---- Textauszug
Ansicht umschalten
Avatar von Guckstu
  • Guckstu

mehr als 1000 Beiträge seit 18.03.2024

Re: Es macht für dich also keinen Unterschied, ob

Ackerland schrieb am 19.08.2024 01:20:

Guckstu schrieb am 18.08.2024 20:37:

Erst mit dem Schock des Einmarschs war die Ukraine gezwungen, sich sofort und definitiv zu entscheiden: Westen oder Russland, und diese Entscheidung ist zugunsten des Westens ausgefallen.

Diese Entscheidung ist 2014 gefallen, allerdings mehrheitlich von den westlichen Provinzen.

Eben. Da hat nicht die Ukraine insgesamt pro-westlich gedacht, sondern nur eine Mehrheit.
Das alte Problem mit Mehrheitsentscheidungen: Die Minderheit steht nicht dahinter und bremst und verhindert nach Kräften.
Genau diesen Effekt sehen wir ja selber, in der deutschen Politik.
--------
---- Material
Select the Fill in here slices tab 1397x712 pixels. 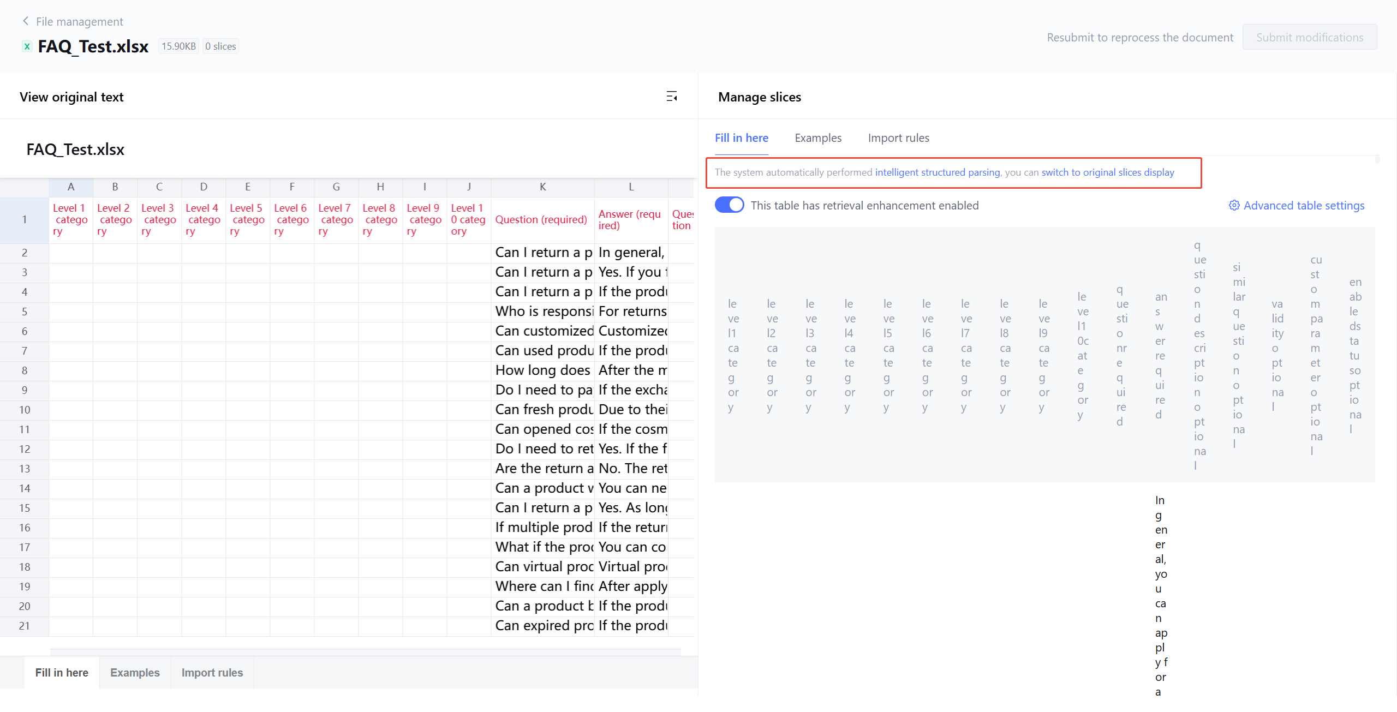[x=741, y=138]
--------
---- Material
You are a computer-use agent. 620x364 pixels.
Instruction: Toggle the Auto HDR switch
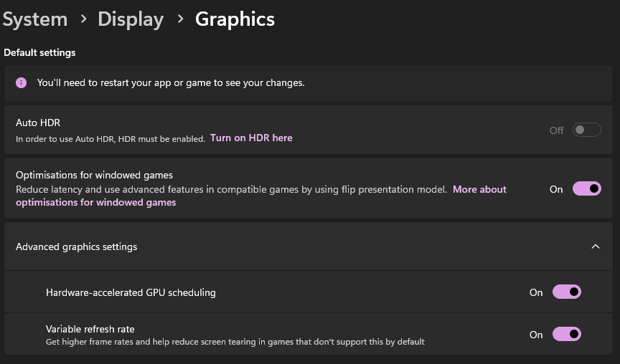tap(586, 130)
--------
**Aufgaben**
(1) Welches Jahr nennt der Textauszug über die Ukraine für die Entscheidung, die mehrheitlich von den westlichen Provinzen getroffen wurde?
(2) Führe den Textauszug über die Ukraine im Anschluss an seinen letzten Satz weiter.

**Lösungen**
(1) 2014.

(2)
Mit dem Einmarsch und dem Vorgehen der russischen Armee haben sich viele prorussische Ukrainer davon überzeugt, dass Russland zumindest politisch nicht die Heimat ist, die sie sich wünschen.
Und prompt war der Westkurs keine Mehrheitsentscheidung mehr, sondern eine Konsensentscheidung, und prompt geht es bei Rechtsstaat, Korruptionsbekämpfung etc. voran - vielleicht nicht immer richtig, aber auf jeden Fall entschlossen.

Natürlich keine 100%-Entscheidung, es gibt immer welche, die sich nicht überzeugen lassen.
Dummköpfe.
Fanatiker.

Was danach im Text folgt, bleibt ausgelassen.